AIM OF THE TASK: Top to bottom, output the entries that follow exactly.

(Source data)
———

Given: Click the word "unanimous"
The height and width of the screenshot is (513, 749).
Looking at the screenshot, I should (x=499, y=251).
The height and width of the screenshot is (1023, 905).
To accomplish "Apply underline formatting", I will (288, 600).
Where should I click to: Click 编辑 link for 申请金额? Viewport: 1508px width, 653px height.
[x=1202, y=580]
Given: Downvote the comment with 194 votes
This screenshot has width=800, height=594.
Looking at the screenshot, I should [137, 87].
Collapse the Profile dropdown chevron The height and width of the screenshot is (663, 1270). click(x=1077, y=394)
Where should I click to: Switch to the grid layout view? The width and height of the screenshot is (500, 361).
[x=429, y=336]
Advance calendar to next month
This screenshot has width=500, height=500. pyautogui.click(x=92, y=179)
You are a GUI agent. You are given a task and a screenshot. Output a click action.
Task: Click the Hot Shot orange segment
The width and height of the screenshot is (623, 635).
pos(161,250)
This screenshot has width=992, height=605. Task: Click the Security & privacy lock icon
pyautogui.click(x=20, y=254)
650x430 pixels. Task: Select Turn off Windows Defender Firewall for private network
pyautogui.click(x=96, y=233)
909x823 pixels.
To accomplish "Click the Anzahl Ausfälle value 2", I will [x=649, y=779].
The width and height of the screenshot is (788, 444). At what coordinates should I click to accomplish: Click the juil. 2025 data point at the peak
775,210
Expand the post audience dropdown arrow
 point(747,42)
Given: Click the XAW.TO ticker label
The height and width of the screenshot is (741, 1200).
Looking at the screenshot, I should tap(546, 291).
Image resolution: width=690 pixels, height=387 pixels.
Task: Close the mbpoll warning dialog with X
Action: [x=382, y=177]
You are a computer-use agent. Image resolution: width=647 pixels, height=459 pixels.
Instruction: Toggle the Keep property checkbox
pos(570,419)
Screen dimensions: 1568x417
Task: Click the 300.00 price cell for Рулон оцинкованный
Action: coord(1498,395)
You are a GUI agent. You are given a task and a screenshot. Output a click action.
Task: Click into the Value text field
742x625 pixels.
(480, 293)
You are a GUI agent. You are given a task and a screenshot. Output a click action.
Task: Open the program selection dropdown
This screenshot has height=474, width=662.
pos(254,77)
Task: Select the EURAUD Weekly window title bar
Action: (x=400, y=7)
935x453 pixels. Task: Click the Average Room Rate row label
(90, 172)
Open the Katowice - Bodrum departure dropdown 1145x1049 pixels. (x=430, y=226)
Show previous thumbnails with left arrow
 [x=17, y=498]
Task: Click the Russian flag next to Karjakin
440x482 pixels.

———

ANSWER AREA:
Given: Click the word "unanimous"
The height and width of the screenshot is (513, 749).
Looking at the screenshot, I should (x=499, y=251).
The height and width of the screenshot is (1023, 905).
To accomplish "Apply underline formatting", I will (288, 600).
Where should I click to: Click 编辑 link for 申请金额? Viewport: 1508px width, 653px height.
[x=1202, y=580]
Given: Downvote the comment with 194 votes
This screenshot has width=800, height=594.
Looking at the screenshot, I should [137, 87].
Collapse the Profile dropdown chevron The height and width of the screenshot is (663, 1270). click(x=1077, y=394)
Where should I click to: Switch to the grid layout view? The width and height of the screenshot is (500, 361).
[x=429, y=336]
Advance calendar to next month
This screenshot has width=500, height=500. pyautogui.click(x=92, y=179)
You are a GUI agent. You are given a task and a screenshot. Output a click action.
Task: Click the Hot Shot orange segment
The width and height of the screenshot is (623, 635).
pos(161,250)
This screenshot has width=992, height=605. Task: Click the Security & privacy lock icon
pyautogui.click(x=20, y=254)
650x430 pixels. Task: Select Turn off Windows Defender Firewall for private network
pyautogui.click(x=96, y=233)
909x823 pixels.
To accomplish "Click the Anzahl Ausfälle value 2", I will [x=649, y=779].
The width and height of the screenshot is (788, 444). At what coordinates should I click to accomplish: Click the juil. 2025 data point at the peak
775,210
Expand the post audience dropdown arrow
 point(747,42)
Given: Click the XAW.TO ticker label
The height and width of the screenshot is (741, 1200).
Looking at the screenshot, I should tap(546, 291).
Image resolution: width=690 pixels, height=387 pixels.
Task: Close the mbpoll warning dialog with X
Action: [x=382, y=177]
You are a computer-use agent. Image resolution: width=647 pixels, height=459 pixels.
Instruction: Toggle the Keep property checkbox
pos(570,419)
Screen dimensions: 1568x417
Task: Click the 300.00 price cell for Рулон оцинкованный
Action: coord(1498,395)
You are a GUI agent. You are given a task and a screenshot. Output a click action.
Task: Click into the Value text field
742x625 pixels.
(480, 293)
You are a GUI agent. You are given a task and a screenshot. Output a click action.
Task: Open the program selection dropdown
This screenshot has height=474, width=662.
pos(254,77)
Task: Select the EURAUD Weekly window title bar
Action: (x=400, y=7)
935x453 pixels. Task: Click the Average Room Rate row label
(90, 172)
Open the Katowice - Bodrum departure dropdown 1145x1049 pixels. (x=430, y=226)
Show previous thumbnails with left arrow
 [x=17, y=498]
Task: Click the Russian flag next to Karjakin
440x482 pixels.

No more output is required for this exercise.